• _Assigned task_: Find the lines below that contain the word "reference" and count them. Only the number should be given.

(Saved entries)
--- START ---

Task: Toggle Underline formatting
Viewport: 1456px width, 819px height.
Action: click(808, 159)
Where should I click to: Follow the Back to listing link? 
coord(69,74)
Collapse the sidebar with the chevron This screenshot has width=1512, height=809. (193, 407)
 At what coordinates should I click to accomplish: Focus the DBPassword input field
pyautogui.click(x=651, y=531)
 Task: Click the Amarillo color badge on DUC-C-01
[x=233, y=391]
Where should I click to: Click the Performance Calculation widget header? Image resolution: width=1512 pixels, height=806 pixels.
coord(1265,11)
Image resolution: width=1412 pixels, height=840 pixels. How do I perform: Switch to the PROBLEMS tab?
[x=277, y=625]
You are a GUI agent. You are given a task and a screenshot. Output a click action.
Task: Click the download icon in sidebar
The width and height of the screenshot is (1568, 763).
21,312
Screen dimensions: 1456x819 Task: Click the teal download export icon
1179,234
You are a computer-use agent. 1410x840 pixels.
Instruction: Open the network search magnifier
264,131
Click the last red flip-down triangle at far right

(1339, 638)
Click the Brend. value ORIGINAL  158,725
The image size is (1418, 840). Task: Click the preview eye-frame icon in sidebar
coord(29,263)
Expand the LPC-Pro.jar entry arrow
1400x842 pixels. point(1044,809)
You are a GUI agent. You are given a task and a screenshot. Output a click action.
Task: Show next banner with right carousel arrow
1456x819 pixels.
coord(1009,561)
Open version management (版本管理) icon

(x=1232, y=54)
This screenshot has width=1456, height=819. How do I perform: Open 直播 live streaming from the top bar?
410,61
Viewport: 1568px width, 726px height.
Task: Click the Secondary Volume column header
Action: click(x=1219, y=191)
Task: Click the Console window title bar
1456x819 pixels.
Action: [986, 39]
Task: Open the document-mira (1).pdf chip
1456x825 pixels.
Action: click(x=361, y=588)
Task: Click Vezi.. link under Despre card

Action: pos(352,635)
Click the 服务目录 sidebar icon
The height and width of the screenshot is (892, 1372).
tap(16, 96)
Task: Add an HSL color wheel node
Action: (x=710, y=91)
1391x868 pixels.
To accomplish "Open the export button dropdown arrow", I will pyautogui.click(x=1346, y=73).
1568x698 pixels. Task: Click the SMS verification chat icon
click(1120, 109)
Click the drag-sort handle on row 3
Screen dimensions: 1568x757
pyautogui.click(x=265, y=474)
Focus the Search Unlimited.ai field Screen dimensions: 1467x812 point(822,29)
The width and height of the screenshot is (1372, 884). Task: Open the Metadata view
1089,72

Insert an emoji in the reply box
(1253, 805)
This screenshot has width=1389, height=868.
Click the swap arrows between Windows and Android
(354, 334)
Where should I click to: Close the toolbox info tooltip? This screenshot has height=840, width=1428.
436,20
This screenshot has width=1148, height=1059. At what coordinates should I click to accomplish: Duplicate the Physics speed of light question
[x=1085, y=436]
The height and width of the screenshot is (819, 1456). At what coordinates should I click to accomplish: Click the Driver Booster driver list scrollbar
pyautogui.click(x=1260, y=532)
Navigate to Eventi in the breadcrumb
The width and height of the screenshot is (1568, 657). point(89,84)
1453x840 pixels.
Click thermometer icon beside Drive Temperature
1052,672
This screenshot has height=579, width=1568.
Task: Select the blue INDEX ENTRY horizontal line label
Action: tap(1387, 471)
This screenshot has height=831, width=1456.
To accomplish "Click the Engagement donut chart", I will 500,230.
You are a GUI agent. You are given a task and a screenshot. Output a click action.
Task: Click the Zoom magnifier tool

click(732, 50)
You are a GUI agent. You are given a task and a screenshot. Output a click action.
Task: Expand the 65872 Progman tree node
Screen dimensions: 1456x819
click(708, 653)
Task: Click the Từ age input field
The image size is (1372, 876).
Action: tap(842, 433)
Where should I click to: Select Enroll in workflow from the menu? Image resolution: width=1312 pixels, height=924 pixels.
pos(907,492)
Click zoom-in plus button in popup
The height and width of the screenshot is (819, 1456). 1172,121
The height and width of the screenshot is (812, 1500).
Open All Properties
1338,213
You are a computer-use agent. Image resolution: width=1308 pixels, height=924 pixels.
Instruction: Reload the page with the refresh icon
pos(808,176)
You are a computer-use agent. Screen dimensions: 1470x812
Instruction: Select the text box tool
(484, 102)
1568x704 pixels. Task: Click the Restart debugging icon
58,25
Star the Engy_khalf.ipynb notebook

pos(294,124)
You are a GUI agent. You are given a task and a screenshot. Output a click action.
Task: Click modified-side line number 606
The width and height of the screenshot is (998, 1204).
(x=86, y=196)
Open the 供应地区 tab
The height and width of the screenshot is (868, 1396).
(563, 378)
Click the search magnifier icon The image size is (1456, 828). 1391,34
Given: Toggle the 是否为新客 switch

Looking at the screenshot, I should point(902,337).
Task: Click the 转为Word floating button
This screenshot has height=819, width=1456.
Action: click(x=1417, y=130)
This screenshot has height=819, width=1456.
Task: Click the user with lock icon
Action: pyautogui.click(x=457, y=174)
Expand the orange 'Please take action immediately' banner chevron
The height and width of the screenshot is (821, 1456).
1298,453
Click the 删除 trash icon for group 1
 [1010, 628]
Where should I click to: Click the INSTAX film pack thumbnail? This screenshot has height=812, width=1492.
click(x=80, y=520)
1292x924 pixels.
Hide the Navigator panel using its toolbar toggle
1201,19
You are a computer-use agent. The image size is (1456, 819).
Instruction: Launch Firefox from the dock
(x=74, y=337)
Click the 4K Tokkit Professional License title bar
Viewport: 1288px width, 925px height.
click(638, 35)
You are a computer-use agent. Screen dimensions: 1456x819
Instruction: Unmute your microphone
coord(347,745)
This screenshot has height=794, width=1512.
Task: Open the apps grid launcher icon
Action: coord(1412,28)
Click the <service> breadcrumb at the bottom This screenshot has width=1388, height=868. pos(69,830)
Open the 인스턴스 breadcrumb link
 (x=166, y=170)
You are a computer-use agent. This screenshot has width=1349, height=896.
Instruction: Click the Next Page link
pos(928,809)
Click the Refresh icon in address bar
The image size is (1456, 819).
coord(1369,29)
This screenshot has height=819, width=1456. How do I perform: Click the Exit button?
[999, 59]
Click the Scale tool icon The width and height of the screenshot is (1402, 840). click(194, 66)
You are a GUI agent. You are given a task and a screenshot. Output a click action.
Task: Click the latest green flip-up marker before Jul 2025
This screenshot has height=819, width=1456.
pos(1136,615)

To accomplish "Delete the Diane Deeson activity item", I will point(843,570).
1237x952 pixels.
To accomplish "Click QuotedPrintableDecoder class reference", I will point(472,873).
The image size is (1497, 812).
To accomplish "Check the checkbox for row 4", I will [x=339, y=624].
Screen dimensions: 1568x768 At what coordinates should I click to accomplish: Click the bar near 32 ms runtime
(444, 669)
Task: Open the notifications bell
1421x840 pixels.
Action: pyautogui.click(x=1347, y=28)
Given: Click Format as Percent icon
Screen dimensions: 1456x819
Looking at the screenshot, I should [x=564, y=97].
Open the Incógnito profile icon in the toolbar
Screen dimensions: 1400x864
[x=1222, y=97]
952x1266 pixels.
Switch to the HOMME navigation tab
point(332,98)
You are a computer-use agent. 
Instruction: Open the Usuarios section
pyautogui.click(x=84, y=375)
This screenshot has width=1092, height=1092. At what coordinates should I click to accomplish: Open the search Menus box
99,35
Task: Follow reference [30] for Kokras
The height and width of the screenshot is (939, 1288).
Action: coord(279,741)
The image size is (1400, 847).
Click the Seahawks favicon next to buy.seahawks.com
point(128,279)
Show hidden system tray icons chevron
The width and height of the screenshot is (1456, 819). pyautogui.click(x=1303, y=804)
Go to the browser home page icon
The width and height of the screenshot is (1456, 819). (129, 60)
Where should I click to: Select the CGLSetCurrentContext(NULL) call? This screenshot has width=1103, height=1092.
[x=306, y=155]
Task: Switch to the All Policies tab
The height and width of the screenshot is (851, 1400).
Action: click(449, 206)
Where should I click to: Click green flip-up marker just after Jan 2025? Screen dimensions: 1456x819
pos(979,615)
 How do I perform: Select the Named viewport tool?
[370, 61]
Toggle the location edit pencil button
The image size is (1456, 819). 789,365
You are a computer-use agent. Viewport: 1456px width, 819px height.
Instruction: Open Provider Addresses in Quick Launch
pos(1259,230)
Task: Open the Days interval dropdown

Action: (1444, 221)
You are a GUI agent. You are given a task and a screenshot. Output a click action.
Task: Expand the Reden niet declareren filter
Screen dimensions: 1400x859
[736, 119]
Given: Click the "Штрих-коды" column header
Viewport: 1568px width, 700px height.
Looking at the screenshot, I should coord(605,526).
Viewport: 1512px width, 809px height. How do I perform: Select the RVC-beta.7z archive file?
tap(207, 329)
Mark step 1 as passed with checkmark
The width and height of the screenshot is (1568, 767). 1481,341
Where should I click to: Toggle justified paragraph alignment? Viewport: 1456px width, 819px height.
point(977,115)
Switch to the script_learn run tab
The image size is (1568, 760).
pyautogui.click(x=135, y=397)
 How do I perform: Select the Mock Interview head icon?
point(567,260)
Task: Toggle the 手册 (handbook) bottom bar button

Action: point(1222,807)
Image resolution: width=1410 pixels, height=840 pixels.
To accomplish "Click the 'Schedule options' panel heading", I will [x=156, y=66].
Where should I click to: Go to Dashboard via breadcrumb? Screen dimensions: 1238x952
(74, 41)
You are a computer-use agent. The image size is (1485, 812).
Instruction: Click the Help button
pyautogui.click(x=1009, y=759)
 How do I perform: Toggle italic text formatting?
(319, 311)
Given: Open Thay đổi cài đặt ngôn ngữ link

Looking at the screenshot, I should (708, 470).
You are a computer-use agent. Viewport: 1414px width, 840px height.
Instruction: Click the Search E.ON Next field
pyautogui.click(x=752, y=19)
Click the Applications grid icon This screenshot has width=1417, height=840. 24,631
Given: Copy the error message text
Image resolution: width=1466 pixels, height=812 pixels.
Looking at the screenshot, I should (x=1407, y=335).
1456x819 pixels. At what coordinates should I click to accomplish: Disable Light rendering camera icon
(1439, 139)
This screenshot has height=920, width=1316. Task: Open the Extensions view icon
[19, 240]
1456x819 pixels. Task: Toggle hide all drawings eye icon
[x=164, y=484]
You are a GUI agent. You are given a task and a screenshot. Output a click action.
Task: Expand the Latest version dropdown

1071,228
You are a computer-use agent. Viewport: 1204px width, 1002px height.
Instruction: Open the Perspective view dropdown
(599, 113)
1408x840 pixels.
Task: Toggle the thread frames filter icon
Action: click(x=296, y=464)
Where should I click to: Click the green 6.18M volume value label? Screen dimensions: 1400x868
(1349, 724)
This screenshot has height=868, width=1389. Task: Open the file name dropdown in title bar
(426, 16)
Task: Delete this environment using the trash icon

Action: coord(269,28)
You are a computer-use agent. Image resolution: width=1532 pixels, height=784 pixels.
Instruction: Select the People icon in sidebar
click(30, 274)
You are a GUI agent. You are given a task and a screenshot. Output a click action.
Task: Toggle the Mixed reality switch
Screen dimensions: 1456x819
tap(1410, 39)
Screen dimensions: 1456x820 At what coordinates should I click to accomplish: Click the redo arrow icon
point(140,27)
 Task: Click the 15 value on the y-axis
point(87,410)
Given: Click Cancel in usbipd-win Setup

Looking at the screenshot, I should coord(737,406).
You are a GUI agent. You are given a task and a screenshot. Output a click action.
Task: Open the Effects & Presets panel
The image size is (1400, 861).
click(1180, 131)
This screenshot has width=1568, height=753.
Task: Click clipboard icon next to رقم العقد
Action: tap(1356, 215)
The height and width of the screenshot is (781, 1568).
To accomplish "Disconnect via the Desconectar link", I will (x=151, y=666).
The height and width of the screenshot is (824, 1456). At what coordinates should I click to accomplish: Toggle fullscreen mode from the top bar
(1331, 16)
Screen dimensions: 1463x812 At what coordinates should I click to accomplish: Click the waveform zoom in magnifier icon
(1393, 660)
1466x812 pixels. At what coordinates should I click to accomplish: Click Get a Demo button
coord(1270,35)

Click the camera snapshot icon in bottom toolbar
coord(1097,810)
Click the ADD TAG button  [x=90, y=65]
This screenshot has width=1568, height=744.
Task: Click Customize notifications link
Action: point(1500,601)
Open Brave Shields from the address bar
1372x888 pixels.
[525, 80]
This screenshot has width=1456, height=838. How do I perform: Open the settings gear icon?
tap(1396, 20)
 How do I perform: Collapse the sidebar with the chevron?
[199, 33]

--- END ---

• _Problem solution_: 2